One possibility is that it might be silently failing to load the best model at end of training on all but one of the instances, in which case they would be out of sync for the next phase of training.

It looks like it waits for a process but why some process are not able to get into sync, that I don’t know.

So I did another simple test where I called save_path = learn.save('testing_save', return_path=True) right after instantiating the learner, and then printed save_path. The master instance returns a path, while the slave instances return None.

Do we need a shared filesystem? How can we manipulate or wrap these callbacks to work with distributed?

Ok, I’m pretty positive now that this line is the issue: https://github.com/fastai/fastai/blob/276f20bfaf413680367edd54d7d2fa8199151f6b/fastai/basic_train.py#L246

I don’t see any obvious way to turn that off though. If I try to trick it by redefining the environmental variable RANK used by rank_distrib, I think it’s likely that will screw with other things.

So in this case rank=0 would be master and it would save it’s state dict but not slaves?

Yeah I believe so.
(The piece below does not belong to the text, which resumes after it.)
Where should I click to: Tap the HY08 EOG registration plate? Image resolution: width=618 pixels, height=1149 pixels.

It may be that distributed training was typically tested for benchmarking with a single training phase as with DAWNBench, so saving on slaves in that case was either just not useful or even potentially detrimental to maximizing speed.
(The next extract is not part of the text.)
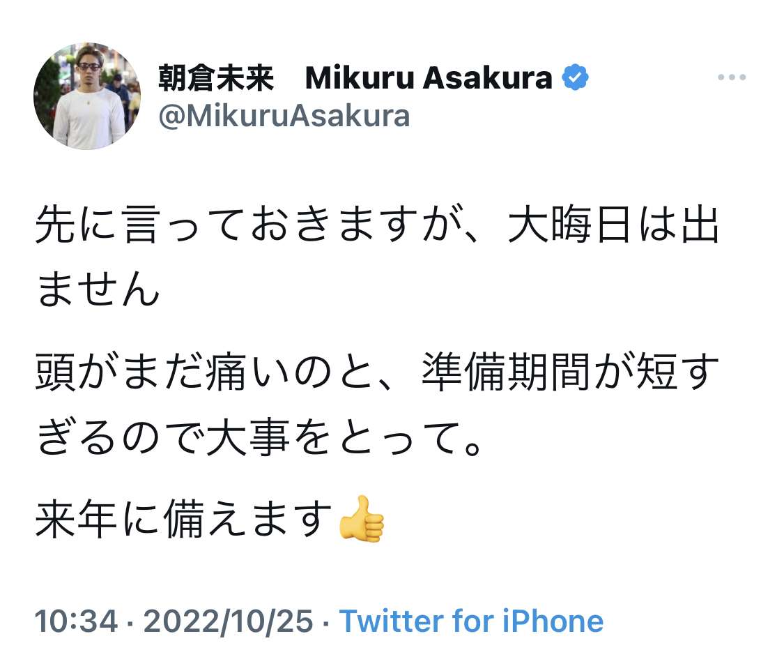
Task: Click the blue verified checkmark badge
Action: point(576,79)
Edit: So I think we could monkey patch the save and export methods like this, although I’m a bit hesistant to do so.

As a fast solution I am manually saving the model and not loading anything, let’s see if it still hangs during different stages. Will let you know.

EarlyStoppingCallback and ReduceLROnPlateauCallback together might compensate for SaveModelCallback.

1 Like

Ok, I’ll check if the monkey patch works as a temporary solution. Something like this:

import types

def _export(self, fname:PathOrStr='export.pkl', destroy=False):
	"Export the state of the `Learner` in `self.path/fname`."
	# if rank_distrib(): return # don't save if slave proc
	args = ['opt_func', 'loss_func', 'metrics', 'true_wd', 'bn_wd', 'wd', 'train_bn', 'model_dir', 'callback_fns']
	state = {a:getattr(self,a) for a in args}
	state['cb_state'] = {cb.__class__:cb.get_state() for cb in self.callbacks}
	#layer_groups -> need to find a way
	#TO SEE: do we save model structure and weights separately?
	with ModelOnCPU(self.model) as m:
		state['model'] = m
		xtra = dict(normalize=self.data.norm.keywords) if getattr(self.data, 'norm', False) else {}
		state['data'] = self.data.valid_ds.get_state(**xtra)
		state['cls'] = self.__class__
		try_save(state, self.path, fname)
	if destroy: self.destroy()

def _save(self, name:PathOrStr, return_path:bool=False, with_opt:bool=True):
	"Save model and optimizer state (if `with_opt`) with `name` to `self.model_dir`."
	self._test_writeable_path()
	# if rank_distrib(): return # don't save if slave proc
	path = self.path/self.model_dir/f'{name}.pth'
	if not hasattr(self, 'opt'): with_opt=False
	if not with_opt: state = get_model(self.model).state_dict()
	else: state = {'model': get_model(self.model).state_dict(), 'opt':self.opt.state_dict()}
	torch.save(state, path)
	if return_path: return path

learn.save = types.MethodType(_save, learn)	
learn.export = types.MethodType(_export, learn)
1 Like

When doing

epochs = {'stage1':30, 'stage2':50 'stage3':100}

it hangs during the start of stage-2 and doesn’t actually start stage-2.

But below works fine.

epochs = {'stage1':1, 'stage2':1, 'stage3':1}

What about with all set to 2? Maybe with only 1 epoch both on_epoch_end and on_train_end don’t get called?